Crushing the 100 t/s Barrier: RTX 5090 + 3090 Ti Synergy via Tensor Parallelism for Qwen3.6-27B
By pivoting from traditional layer-based splitting to tensor-split mode, a developer has achieved a massive performance jump to 100+ tokens per second (t/s) on Qwen3.6-27B (Q8_0) using a heterogeneous RTX 5090 and 3090 Ti setup, marking a ~43% efficiency gain over previous configurations.
- ▶ Breaking the Heterogeneous Bottleneck: Tensor splitting eliminates the sequential “waiting game” inherent in layer-wise distribution, allowing the RTX 5090 to flex its compute muscles without being throttled by the 3090 Ti’s inter-layer communication latency.
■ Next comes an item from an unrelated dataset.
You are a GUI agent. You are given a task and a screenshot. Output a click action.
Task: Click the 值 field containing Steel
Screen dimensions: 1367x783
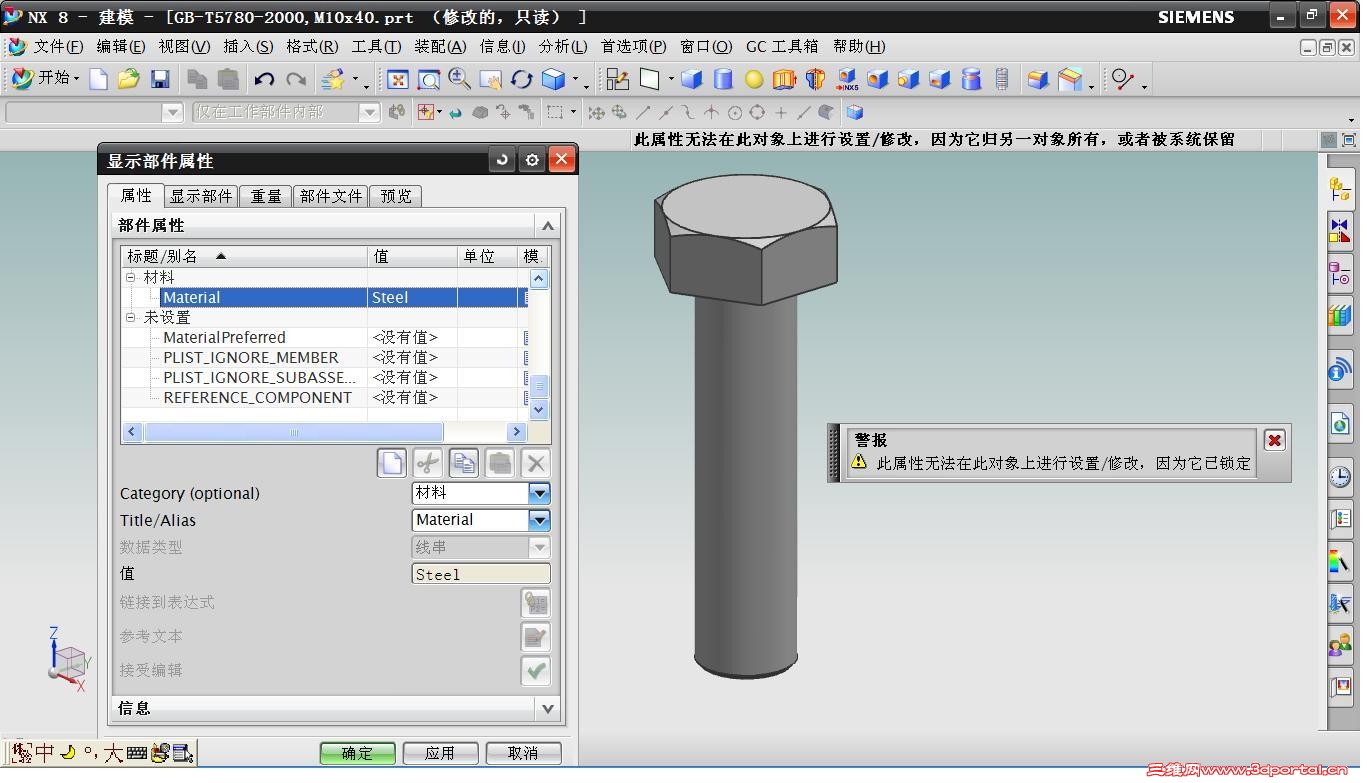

- ▶ 27B Models Hit Instant-Response Territory: Achieving 100+ t/s at Q8 precision on consumer-grade hardware signals that local LLMs are now competitive with—and often faster than—premium cloud APIs for high-throughput reasoning tasks.
Bagua Insight
This breakthrough highlights a critical shift in the local LLM community: the transition from “VRAM capacity anxiety” to “TFLOPS saturation optimization.” In multi-GPU rigs, especially mismatched ones, naive layer splitting creates significant pipeline stalls where the flagship card (5090) sits idle while the legacy card (3090 Ti) finishes its workload. Tensor Parallelism (TP) solves this by distributing the compute load of individual layers across both GPUs simultaneously. It proves that as we enter the Blackwell era, software-level orchestration is the “secret sauce” that determines whether your hardware investment translates into actual inference speed.
Actionable Advice
For users running multi-GPU setups, especially those mixing different generations of NVIDIA hardware, it is time to move beyond default layer-splitting. Prioritize backends like llama.cpp that support --split-mode tensor to minimize synchronization overhead. When configuring heterogeneous clusters, focus on balancing compute density rather than just VRAM allocation. For models in the 20B-30B range, the combination of Q8 quantization and tensor splitting represents the current “sweet spot” for achieving enterprise-grade performance on a prosumer budget.